Things are moving faster, and careers are supposed to be changing more frequently. What does that mean for university degrees (or other employment preparation)? Yes, university degrees aren’t necessarily just employment preparation, but I’m thinking about a degree program that provides a useful preparation for the coming world. And I think it’s got several key components.
For one, anything we do, in working together and in meeting client needs, must be aligned with how our brains work. Industrial design, interface design, learning design, marketing; increasingly everything about our products and services must be producing experiences. And, if the prognostications are to be believed, experiences that transform us.

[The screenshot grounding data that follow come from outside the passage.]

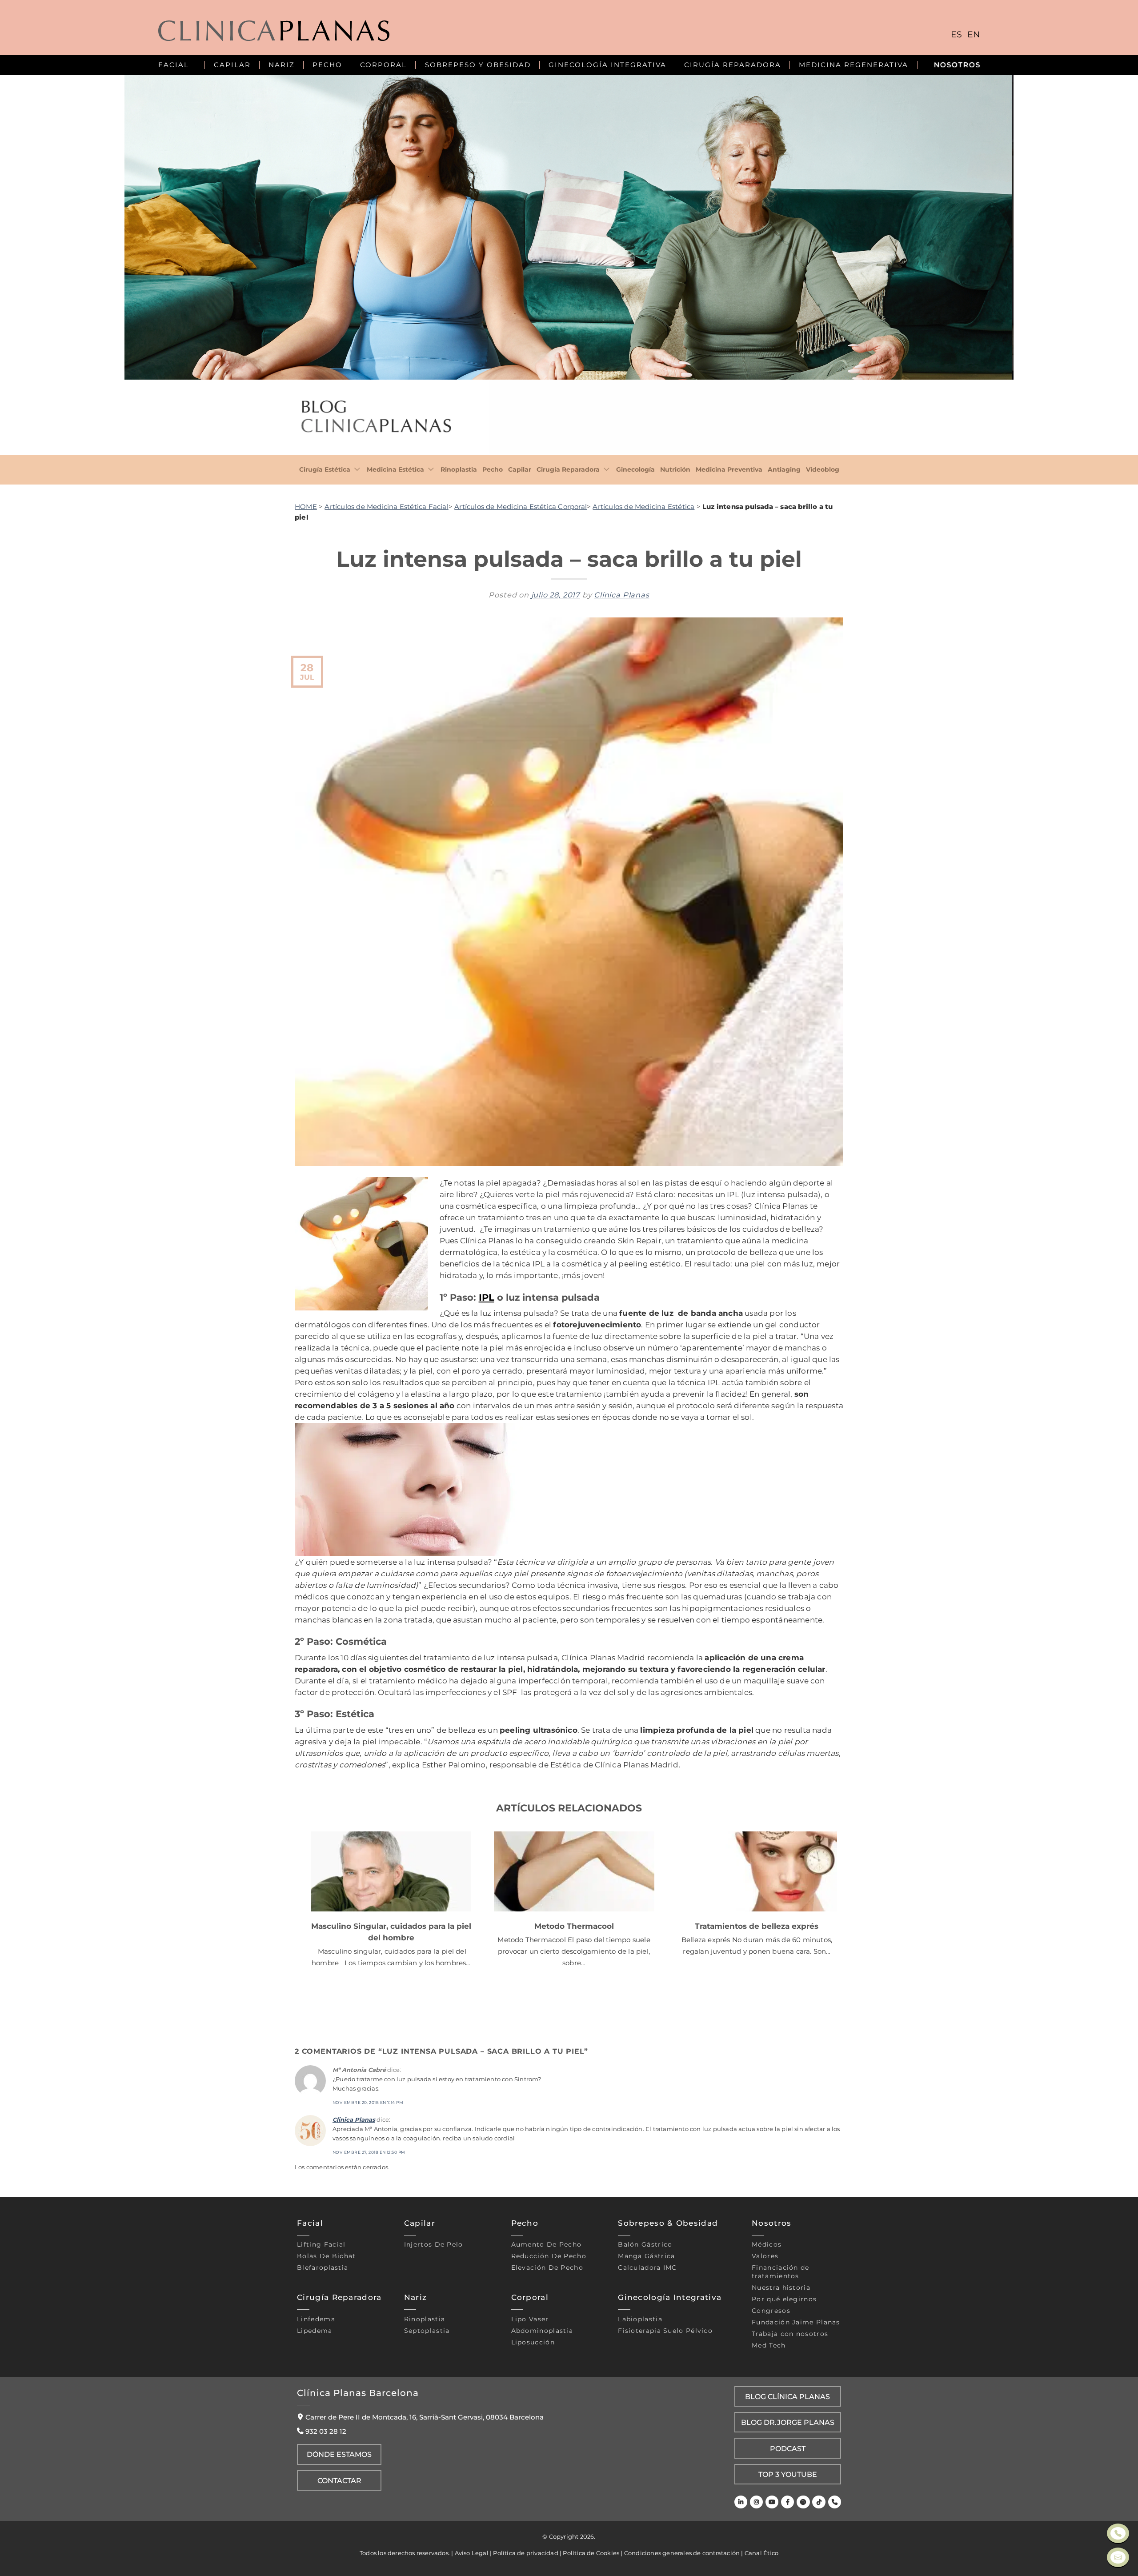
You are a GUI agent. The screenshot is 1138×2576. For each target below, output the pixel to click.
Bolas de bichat (326, 2256)
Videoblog (822, 469)
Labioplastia (640, 2319)
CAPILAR (232, 64)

Increasingly, organizations will need to work in such ways, and those that understand this will be core. Similarly, increasingly products and services will likewise need to adapt. At core, everything we do revolves around thinking, and our brains aren’t changing. Understanding cognition is a sustainable value.
A second such areas is understanding information technology. Increasingly, the capability of computational systems to serve as configurable information processing machines is fundamental to society. It’s the perfect cognitive complement, doing well what our brains don’t, and vice-versa. And while the technology continues to evolve, some core understandings don’t. Computational thinking is focused on breaking down problems into tractable steps, and that’s part of it. And understanding how AI works (e.g. machine learning, symbolic logic, neural nets, etc), and even quantum computing, are tools to solve problems. People need to understand computational technology to complement our cognitive capability, and it’s stable enough to again be a sustainable edge.

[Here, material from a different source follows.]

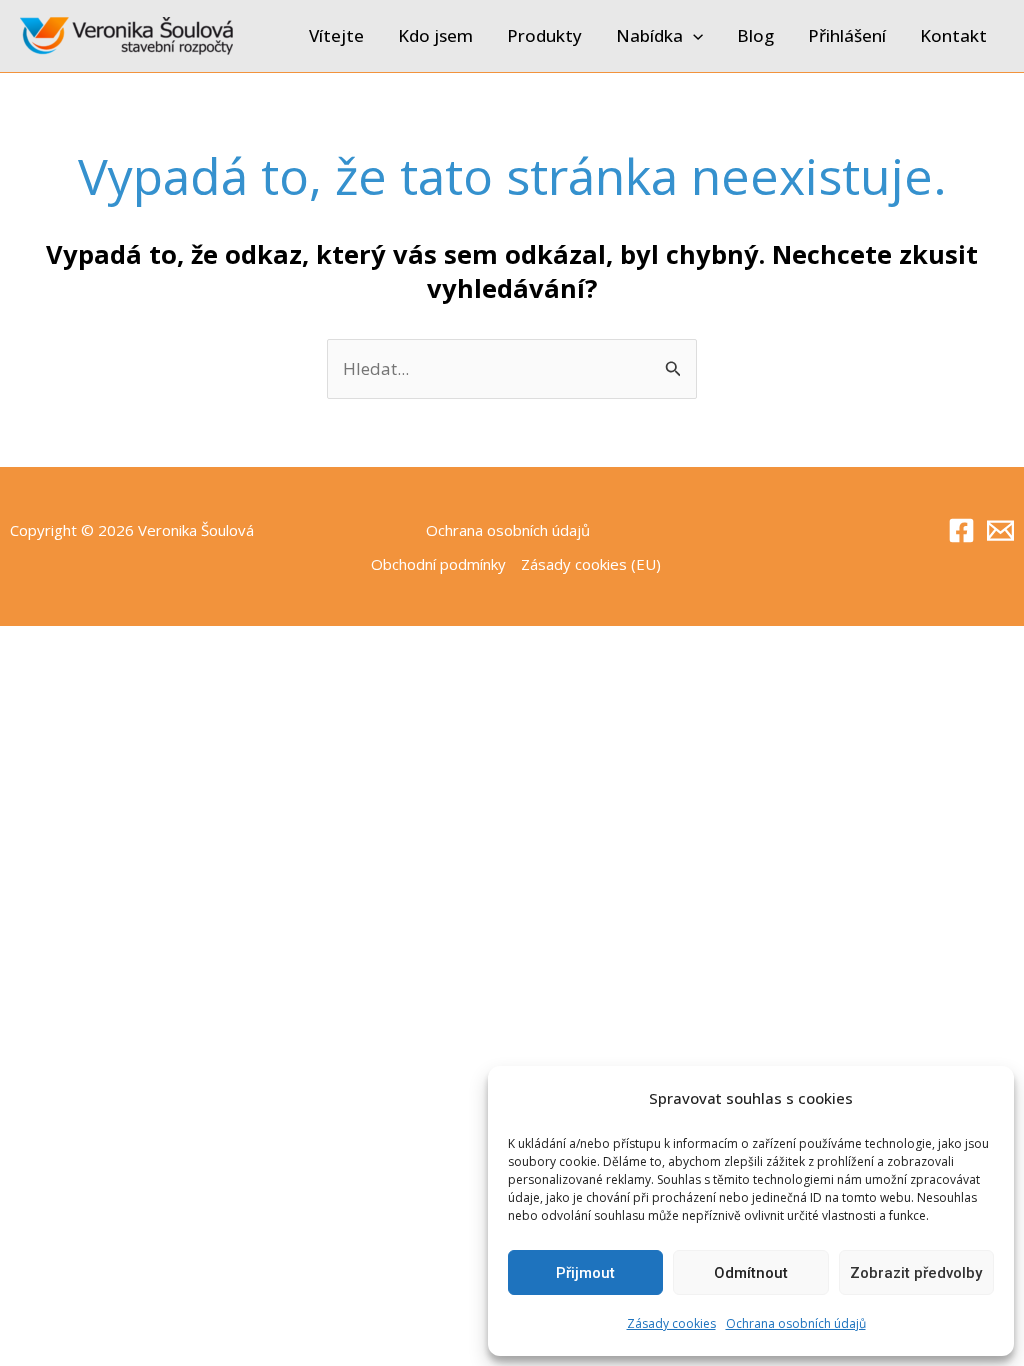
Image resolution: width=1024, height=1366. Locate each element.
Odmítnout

Then, the question is, what complements these to provide a solid foundation. I have two answers: one is design (e.g. design thinking), and the other is business. And I had trouble reconciling this until recently. So, in some sense, design is an outcome of our cognitive processes, and an application. (To design is human!) But being systematic about it is a useful integration of the other two. For those who haven’t had experience in business, however, an overall understanding of business is key. This suggests that a full bachelor’s program would include design and business, while a master’s program could focus more specifically on the design (assuming some business experience).
Could these be minors on some other area people might want? It might be good to supplement this with specific interests whether bio, art, or what have you. You do want to support people’s passions. But I’ll suggest that these elements should be part of all folks preparation for life going forward. So, what do you think?